(EXCERPT TO READ):
╭──

Build a Flag Workshop: A Beginner’s Guide to Solving a Reversing challenge from Sunshine CTF
Introduction
Reverse engineering involves analyzing software to understand its components and functionalities without access to its source code. In CTF challenges, reverse engineering tasks often present participants with compiled binaries or decompiled code snippets that they must dissect to reveal hidden flags — secret strings that prove the challenge has been solved.
In the “Build a Flag Workshop” challenge from Sunshine CTF, we were provided with a linux executable elf file. Our mission was to reverse engineer it to construct a valid flag that is Chompy’s favorite flag.
Approaching the challenge, first step recon
First as usual, let’s see what type of file this is to better understand it.

╰──

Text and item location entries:
╭──

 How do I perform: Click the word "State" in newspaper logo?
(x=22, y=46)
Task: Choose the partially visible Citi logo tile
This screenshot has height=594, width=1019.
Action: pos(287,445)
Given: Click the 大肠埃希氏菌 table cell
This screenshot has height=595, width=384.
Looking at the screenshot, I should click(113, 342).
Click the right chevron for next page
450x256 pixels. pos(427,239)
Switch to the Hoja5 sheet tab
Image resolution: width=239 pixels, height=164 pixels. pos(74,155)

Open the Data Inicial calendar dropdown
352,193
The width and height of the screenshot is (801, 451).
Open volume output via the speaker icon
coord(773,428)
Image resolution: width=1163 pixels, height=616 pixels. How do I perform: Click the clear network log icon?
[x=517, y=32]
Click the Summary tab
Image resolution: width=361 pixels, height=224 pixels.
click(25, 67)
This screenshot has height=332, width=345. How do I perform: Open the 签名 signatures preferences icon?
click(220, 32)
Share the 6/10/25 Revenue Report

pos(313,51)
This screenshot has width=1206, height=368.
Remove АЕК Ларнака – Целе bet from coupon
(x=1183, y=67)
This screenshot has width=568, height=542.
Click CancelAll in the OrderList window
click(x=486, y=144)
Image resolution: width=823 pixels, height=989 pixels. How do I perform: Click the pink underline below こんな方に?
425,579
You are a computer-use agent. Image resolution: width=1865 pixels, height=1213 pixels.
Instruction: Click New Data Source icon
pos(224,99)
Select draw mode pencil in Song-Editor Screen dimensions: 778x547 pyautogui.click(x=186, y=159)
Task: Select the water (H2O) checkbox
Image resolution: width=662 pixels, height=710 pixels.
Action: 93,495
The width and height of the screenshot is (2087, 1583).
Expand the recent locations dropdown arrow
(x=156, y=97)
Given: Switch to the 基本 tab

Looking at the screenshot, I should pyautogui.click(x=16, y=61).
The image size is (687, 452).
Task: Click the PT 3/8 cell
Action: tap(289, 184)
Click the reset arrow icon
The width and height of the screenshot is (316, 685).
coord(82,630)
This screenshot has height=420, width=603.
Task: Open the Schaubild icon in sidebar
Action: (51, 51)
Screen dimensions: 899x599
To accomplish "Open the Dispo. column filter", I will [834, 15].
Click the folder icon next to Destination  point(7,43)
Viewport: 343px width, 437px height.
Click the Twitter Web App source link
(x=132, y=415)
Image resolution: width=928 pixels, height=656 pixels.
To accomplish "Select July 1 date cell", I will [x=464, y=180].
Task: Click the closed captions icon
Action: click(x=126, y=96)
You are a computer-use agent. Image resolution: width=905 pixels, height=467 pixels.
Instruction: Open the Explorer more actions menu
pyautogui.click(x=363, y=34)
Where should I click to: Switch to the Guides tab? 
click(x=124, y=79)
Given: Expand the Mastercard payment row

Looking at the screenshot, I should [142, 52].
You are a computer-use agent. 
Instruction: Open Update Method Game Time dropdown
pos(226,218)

╰──

(EXERCISE SET):
a - Rewrite the paragraph of the CTF write-up that begins "Reverse engineering involves analyzing software" in shorter form, keeping its main facts.
b - Reproduce word for word the passage of the CTF write-up from "Build a Flag Workshop: A" up to and including "better understand it.".

(THE ANSWERS):
a - Reverse engineering means analyzing software to understand its parts and functions without its source code. In CTF challenges, such tasks usually give participants compiled binaries or decompiled code snippets. Participants take these apart to find hidden flags, which are secret strings that prove the challenge has been solved.

b -
Build a Flag Workshop: A Beginner’s Guide to Solving a Reversing challenge from Sunshine CTF
Introduction
Reverse engineering involves analyzing software to understand its components and functionalities without access to its source code. In CTF challenges, reverse engineering tasks often present participants with compiled binaries or decompiled code snippets that they must dissect to reveal hidden flags — secret strings that prove the challenge has been solved.
In the “Build a Flag Workshop” challenge from Sunshine CTF, we were provided with a linux executable elf file. Our mission was to reverse engineer it to construct a valid flag that is Chompy’s favorite flag.
Approaching the challenge, first step recon
First as usual, let’s see what type of file this is to better understand it.